Rumours have been circulating that the Tory general election manifesto will include a commitment to the banning of mixed-ability teaching. Apparently, the plan is for Ofsted to award the coveted status of “outstanding” only to schools that ‘set’ pupils according to ability. There are no rumours that the Government is going to ban its enforced mixed-ability exam, the GCSE.
The argument for ability ‘sets’ is well rehearsed and based on common sense. The essential message is that children are best taught in groups of similar ability. It allows pupils to progress at a pace broadly in line with their intelligence.
All children can cope with ‘dumbed down’ lesson content but not all children can cope with more difficult work. In mixed-ability classes, therefore, the temptation is always to ‘lower the bar’, on the basis that lesson content has to be ‘accessible’ to everyone.
The proponents of mixed-ability’ teaching will argue that in a mixed-ability class the work can be ‘differentiated’ to suit the needs of each child. Different groups of children, it is claimed, can be working on the same topic but at different levels. In practice, it usually means the teacher trying to teach three different lessons at the same time to three different groups of youngsters in the same classroom!
For all the protestations of the mixed ability fanatics this method of teaching does not work well for most children, most of the time. It cannot work. Pupils need a teacher’s attention and a teacher’s instruction to be available throughout a lesson. They need the ‘whole-class’ teaching methods that underpin so many of the most successful education systems around the world.
And this, of course, is the heart of the problem. Mixed ability teaching is not only problematic in itself, it comes with its required teaching method of so-called child-centred learning. This antithesis of ‘whole-class’ teaching, based on group work, is now the predominant teaching methodology in all our state schools and for all classes, including those where the children are set according to ability.
In its purest form, mixed ability teaching becomes ‘personalised learning’ in which each child is a group unto him/herself. It sounds perfect but the gap between the rhetoric and the reality is wide. ‘Personalised learning’ usually means that a child is stuck in front of a very impersonal computer screen with a teacher making the occasional appearance to sort out defects in the wiring or the software.
So, should we hope that the rumours about ‘setting’ are true and that schools should have to go along this path to be judged outstanding? No, not in my opinion! Schools need be judged on how successful they are and not on their commitment to a particular teaching methodology. That is dangerous territory. Another government might decide to enforce the opposite.

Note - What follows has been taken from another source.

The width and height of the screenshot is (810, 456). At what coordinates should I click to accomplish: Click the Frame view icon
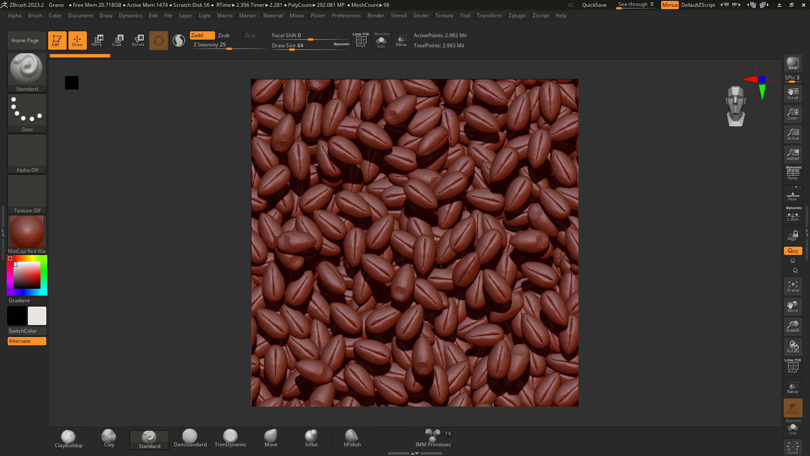tap(793, 286)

Over the past half century it has been mixed-ability teaching, and its associated offshoot of ‘child-centred’ learning, that has been promoted and praised by inspectors. Indeed, mixed ability teaching remains the norm in primary schools, with children sat around tables, many with their backs to the teacher. Each table gets a morsel of teaching and of teacher-time in their turn, with whole-class teaching kept to a minimum. What a waste! Banning mixed ability teaching groups will not address the real problem – this fake ‘child-centred’ learning methodology that dictates teaching of all pupils.
Teachers need to have their eyes opened. They need to be learners, again. A ‘root and branch’ reform of teacher training and of in-service training is required; and it has been required for a very long time.